Rushes past Facebook to get at juicy emerging markets

Google has embarked on an ambitious $1bn plan to launch 180 satellites to provide internet access to remote parts of the world, according to the Wall Street Journal.

It seems the race is on to be the provider of choice for the enormous (and un-invoiced) emerging market, though who will advertise to it is yet to be revealed.

Kester Mann of CCS Insight told The Reg: It raises the stakes in the fight for internet supremacy in emerging markets with Facebook, which is pushing its internet.org initiative with similar ambitions. This push appears to be being driven by the leading US internet companies: we have heard few similar ambitions so far by Chinese companies such as Alibaba and Tencent.”

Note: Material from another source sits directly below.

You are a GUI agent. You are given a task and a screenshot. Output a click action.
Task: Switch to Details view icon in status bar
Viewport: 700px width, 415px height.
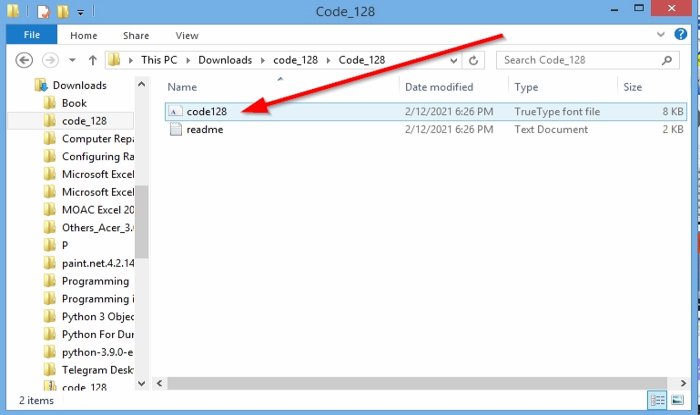[x=658, y=400]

The project apes Motorola’s Iridium project which similarly was designed to provide global mobile phone access and filed for bankruptcy after Moto had spent $5bn on the launching the network. Iridium was sold to Iridium Satellite for $25m, in a deal backed by the US military, and is now prospering as a niche service.

Like Iridium, the Google network will use Low Earth Orbit satellites – as distinct from the Inmarsat network which uses geostationary satellites. While this requires more units, it provides advantages in bandwidth and particularly in latency as the higher a satellite's orbit, the longer it takes for the signal to be received. Reports say that the eventual number of satellites could double.

The team to launch the project is led by Greg Wyler, who joined Google from O3b Networks which has a fleet of eight Medium Earth Orbit satellites and provides coverage to 70 per cent of the world.

It is expected that Google is looking at Kymeta beam-steered antennas which are cheaper than phased array antennas and could track the vast number of birds Google is planning to launch. Kymeta already supplies O3b. Its CTO, Brian Holtz, recently joined Google as part of a major recruitment drive of satellite engineers.

What about Loons?

The venture joins prior Google projects Titian Aerospace drones and Google Loon high altitude balloon initiative as ways to reach consumers that otherwise could not get access to cat videos.

The Titian project uses drones which are expected to stay aloft for months at a time while Loon now relies on deals over radio spectrum with Google’s good friends at the mobile phone networks. Perhaps this is the least ambitious of the three and certainly more pragmatic than a claim by Larry Page at TED that Loon could cover the whole world.

Mann told El Reg: “The move feels bold. The costs are significant and may well spiral, while significant returns from low-spending customers in emerging markets are not guaranteed. Furthermore, there have been a number of high-profile failures by companies looking to deliver internet access by satellite in the past. Meanwhile, it should be remembered that the network side is just one part of the story – the device landscape is unclear. Lastly, the initiative could face major regulatory hurdles.”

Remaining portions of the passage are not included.